Reproduce the passage on mRNA vaccine safety from "Of the two mRNA COVID-19 vaccines approved" up to and including "the researchers noted.", substituting "given" for "administered".

**EXERCISE TEXT:**
________
Moderna stressed that patients' health and ensuring the safety of its vaccines is its top priority, noting it "shares all adverse events data with regulators and has a robust pharmacovigilance function, ensuring any adverse events are recorded and shared with the regulator in line with local regulations."
Results from the new study, which appeared in the Journal of the American College of Cardiology, "generally align" with findings from previous studies into indirect comparison of COVID19 mRNA vaccine product safety, the researchers said in their paper.
Epidemiologist Naveed Janjua, the study's lead author, said the findings "have implications for strategizing the rollout of mRNA vaccines, which should also consider the self-limiting and mild nature of most myocarditis events, benefits provided by vaccination, higher effectiveness of the Moderna vaccine against infection and hospitalization [found in prior studies], and the apparent higher risk of myocarditis following COVID-19 infection than with mRNA vaccination."
Janjua, who is executive director of Data and Analytic Services at the British Columbia Centre for Disease Control, made his remarks in a news release.
In an accompanying editorial, Dr. Guy Witberg, a cardiologist at Rabin Medical Center in Petah-Tikva, Israel, wrote that the study is reassuring for vaccine safety since it provides further data that myocarditis is a very rare adverse event after both vaccines.
He also called it "an important step" toward a "personalized and tailored approach to vaccination."
Of the two mRNA COVID-19 vaccines approved for use, more than 52 million doses of Pfizer BioNTech (BNT162b2) and 22 million doses of Moderna Spikevax (mRNA-1273) had been administered as of March 20 in Canada, where the study was performed, the researchers noted.
According to them, few studies have directly compared the safety of the two mRNA COVID-19 vaccines, which the scientists said "differ in important ways that could impact safety."
________
**STUDY MATERIAL:**
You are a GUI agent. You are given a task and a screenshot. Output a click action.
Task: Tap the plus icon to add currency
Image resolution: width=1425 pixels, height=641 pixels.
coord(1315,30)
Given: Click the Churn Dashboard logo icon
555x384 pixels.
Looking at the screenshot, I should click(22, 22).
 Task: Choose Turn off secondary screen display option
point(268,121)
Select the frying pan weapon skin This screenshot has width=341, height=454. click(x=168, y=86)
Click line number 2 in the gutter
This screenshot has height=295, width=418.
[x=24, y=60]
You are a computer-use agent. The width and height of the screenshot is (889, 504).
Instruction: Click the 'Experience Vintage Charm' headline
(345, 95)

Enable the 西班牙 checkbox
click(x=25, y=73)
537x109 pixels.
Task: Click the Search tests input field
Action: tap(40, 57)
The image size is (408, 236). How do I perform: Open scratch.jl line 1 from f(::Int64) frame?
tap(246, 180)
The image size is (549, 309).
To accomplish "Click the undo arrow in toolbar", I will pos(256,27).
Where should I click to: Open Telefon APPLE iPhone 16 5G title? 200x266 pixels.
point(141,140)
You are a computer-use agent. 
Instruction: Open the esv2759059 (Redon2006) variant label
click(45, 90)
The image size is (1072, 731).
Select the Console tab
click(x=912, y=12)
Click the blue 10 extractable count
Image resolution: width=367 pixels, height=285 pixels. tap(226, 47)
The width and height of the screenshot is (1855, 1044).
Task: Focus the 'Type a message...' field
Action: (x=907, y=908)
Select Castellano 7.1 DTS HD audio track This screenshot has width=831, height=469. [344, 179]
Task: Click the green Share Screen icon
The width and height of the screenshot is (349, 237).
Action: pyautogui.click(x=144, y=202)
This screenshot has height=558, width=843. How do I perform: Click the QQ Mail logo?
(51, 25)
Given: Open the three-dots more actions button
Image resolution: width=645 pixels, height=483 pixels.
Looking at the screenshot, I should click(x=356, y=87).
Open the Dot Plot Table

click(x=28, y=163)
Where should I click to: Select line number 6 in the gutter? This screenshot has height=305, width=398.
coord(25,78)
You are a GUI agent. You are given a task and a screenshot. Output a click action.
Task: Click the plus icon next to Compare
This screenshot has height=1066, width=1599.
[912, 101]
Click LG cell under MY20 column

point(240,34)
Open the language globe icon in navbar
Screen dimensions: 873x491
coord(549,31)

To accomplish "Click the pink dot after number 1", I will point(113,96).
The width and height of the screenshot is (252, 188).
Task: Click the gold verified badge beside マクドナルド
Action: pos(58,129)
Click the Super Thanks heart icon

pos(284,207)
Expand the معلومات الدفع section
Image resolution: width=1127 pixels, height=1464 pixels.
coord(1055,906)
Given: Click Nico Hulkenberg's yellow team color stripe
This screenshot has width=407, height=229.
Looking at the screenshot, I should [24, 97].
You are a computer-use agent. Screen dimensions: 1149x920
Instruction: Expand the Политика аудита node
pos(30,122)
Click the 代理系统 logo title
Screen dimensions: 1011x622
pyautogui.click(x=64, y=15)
________
**EXERCISE SOLUTION:**
Of the two mRNA COVID-19 vaccines approved for use, more than 52 million doses of Pfizer BioNTech (BNT162b2) and 22 million doses of Moderna Spikevax (mRNA-1273) had been given as of March 20 in Canada, where the study was performed, the researchers noted.